Actually, I have had some of these LCWR congregations’ Sisters in my theology classes while working on my masters. Most were pleasant, charitable, kind. There were others who could be, for all their ‘affirmation’ of women, quite hostile towards Sisters in habit. One group in particular formed a clique, very anti-male, and very angry.
Yes, I am very well informed about LCWR, I have read their material, and I must respectfully disagree with you. Much of it seems quite schismatic. Without mentioning any names, I can state that there are a few presidents of LCWR who have made very shocking statements. I was particularly appalled when one of their presidents defended the Sisters who signed the New York times (pro abortion) ad in 1984 as a free speech issue.
The habit is a complex issue. These were the ordinary garb of the poor at a given time, in many cases. But, the various Third Order Regular Dominican, Franciscan, Carmelite, Augustinian congregations, which adopted the garb of the Second Order women, cannot lay claim to that theory.
Many, not a few, groups were founded wearing a uniform habit, whether based on widows’ weeds or not. It was understood that the members of the community all dressed alike, uniformly. Whether their clothing was all that removed from the average person’s clothing is another question. Some congregations left no doubt that they were consecrated people, for example the Sisters of Mercy. Very few congregations started out wearing no habit whatsoever. Mary Ward’s English Ladies, the pre French Revolution Sisters of St. Joseph, the Daughters of the Heart of Mary, the Missionaries of the Most Blessed Trinity, the Polish Sister Servants of Mary Immaculate are the only groups that come to mind immediately. The Congregation of the Holy Faith, founded by Margaret Aylward, did not wear a habit, but did have a uniform (which, I believe, the foundress did not wear).
Regarding the idea of teaching in middle or upper class schools, quite a few foundresses did open schools for these groups, either to finance other ventures, or because that was their original mandate. For example, Dr. Murray asked Mother Teresa Ball to begin the Irish Loreto Sisters to educate the daughters of the growing Catholic middle class of the time. Catherine McAuley also made foundations which catered to the middle or upper classes.
The issue of the habit will not go away.

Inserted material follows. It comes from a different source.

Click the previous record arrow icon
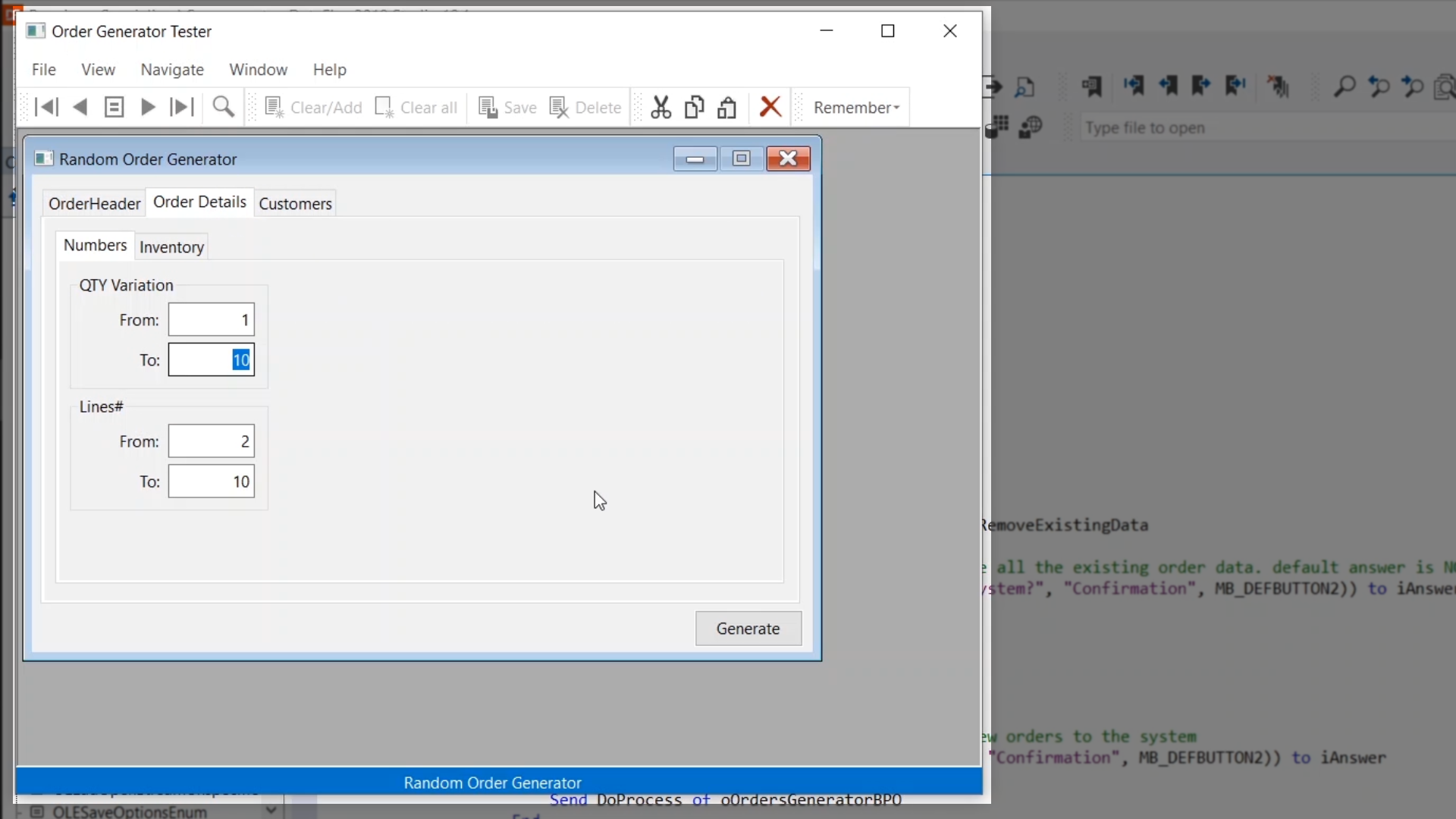1456x819 pixels. (x=80, y=108)
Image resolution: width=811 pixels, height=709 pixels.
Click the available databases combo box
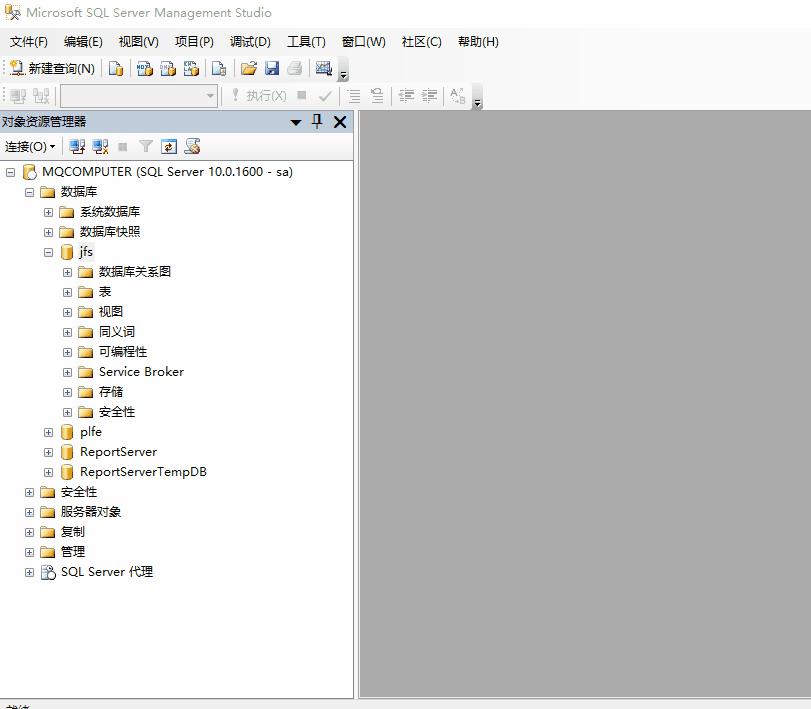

I do not believe your characterizations of religious are entirely accurate, or fair. For, if religious life as a distinct form of consecrated life is to exist, there are certain characteristics, or structures, if you will, that must support it.
Not all habitless religious are paragons of virtue, nor are all habited religious desperately clinging to the past. I know, I have a very dynamic former student who has just begun her novitiate in a recently founded Canadian group.
By the way, it is customary in respectful dialogue to refer to people by their correct titles, as in Archbishop Chaput.